◆ What is being asked: Transcribe the records below. Leave every line exactly as written.

Stored data:
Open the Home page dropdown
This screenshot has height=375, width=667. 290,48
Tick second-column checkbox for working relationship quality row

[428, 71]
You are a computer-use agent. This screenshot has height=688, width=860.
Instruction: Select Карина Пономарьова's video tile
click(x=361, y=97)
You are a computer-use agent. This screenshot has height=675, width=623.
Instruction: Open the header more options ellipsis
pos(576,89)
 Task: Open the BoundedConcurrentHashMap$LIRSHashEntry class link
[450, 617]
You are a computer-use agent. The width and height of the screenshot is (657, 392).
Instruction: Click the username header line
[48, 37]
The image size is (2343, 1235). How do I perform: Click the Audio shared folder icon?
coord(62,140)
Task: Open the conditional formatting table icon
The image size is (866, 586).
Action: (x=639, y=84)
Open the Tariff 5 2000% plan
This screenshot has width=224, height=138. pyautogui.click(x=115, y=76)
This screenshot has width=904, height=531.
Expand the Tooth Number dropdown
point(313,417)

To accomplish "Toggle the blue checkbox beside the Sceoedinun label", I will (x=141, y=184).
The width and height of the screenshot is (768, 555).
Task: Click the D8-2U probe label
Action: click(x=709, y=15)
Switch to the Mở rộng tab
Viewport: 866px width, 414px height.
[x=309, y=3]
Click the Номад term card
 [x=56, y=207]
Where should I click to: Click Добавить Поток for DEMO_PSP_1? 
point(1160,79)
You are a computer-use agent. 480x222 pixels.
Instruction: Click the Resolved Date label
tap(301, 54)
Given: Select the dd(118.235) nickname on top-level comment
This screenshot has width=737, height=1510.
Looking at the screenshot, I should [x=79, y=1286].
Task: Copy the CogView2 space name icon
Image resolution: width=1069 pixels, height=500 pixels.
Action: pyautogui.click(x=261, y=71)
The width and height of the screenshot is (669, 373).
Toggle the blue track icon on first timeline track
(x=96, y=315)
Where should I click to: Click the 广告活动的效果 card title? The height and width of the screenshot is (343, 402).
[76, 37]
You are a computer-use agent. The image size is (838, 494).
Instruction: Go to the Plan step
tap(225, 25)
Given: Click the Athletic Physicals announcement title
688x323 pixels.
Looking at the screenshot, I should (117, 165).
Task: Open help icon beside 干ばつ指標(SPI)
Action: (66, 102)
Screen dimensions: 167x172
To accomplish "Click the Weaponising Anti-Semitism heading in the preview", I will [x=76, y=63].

◆ Result of this exercise:
Open the Home page dropdown
This screenshot has height=375, width=667. 290,48
Tick second-column checkbox for working relationship quality row

[428, 71]
You are a computer-use agent. This screenshot has height=688, width=860.
Instruction: Select Карина Пономарьова's video tile
click(x=361, y=97)
You are a computer-use agent. This screenshot has height=675, width=623.
Instruction: Open the header more options ellipsis
pos(576,89)
 Task: Open the BoundedConcurrentHashMap$LIRSHashEntry class link
[450, 617]
You are a computer-use agent. The width and height of the screenshot is (657, 392).
Instruction: Click the username header line
[48, 37]
The image size is (2343, 1235). How do I perform: Click the Audio shared folder icon?
coord(62,140)
Task: Open the conditional formatting table icon
The image size is (866, 586).
Action: (x=639, y=84)
Open the Tariff 5 2000% plan
This screenshot has width=224, height=138. pyautogui.click(x=115, y=76)
This screenshot has width=904, height=531.
Expand the Tooth Number dropdown
point(313,417)

To accomplish "Toggle the blue checkbox beside the Sceoedinun label", I will (x=141, y=184).
The width and height of the screenshot is (768, 555).
Task: Click the D8-2U probe label
Action: click(x=709, y=15)
Switch to the Mở rộng tab
Viewport: 866px width, 414px height.
[x=309, y=3]
Click the Номад term card
 [x=56, y=207]
Where should I click to: Click Добавить Поток for DEMO_PSP_1? 
point(1160,79)
You are a computer-use agent. 480x222 pixels.
Instruction: Click the Resolved Date label
tap(301, 54)
Given: Select the dd(118.235) nickname on top-level comment
This screenshot has width=737, height=1510.
Looking at the screenshot, I should [x=79, y=1286].
Task: Copy the CogView2 space name icon
Image resolution: width=1069 pixels, height=500 pixels.
Action: pyautogui.click(x=261, y=71)
The width and height of the screenshot is (669, 373).
Toggle the blue track icon on first timeline track
(x=96, y=315)
Where should I click to: Click the 广告活动的效果 card title? The height and width of the screenshot is (343, 402).
[76, 37]
You are a computer-use agent. The image size is (838, 494).
Instruction: Go to the Plan step
tap(225, 25)
Given: Click the Athletic Physicals announcement title
688x323 pixels.
Looking at the screenshot, I should (117, 165).
Task: Open help icon beside 干ばつ指標(SPI)
Action: (66, 102)
Screen dimensions: 167x172
To accomplish "Click the Weaponising Anti-Semitism heading in the preview", I will [x=76, y=63].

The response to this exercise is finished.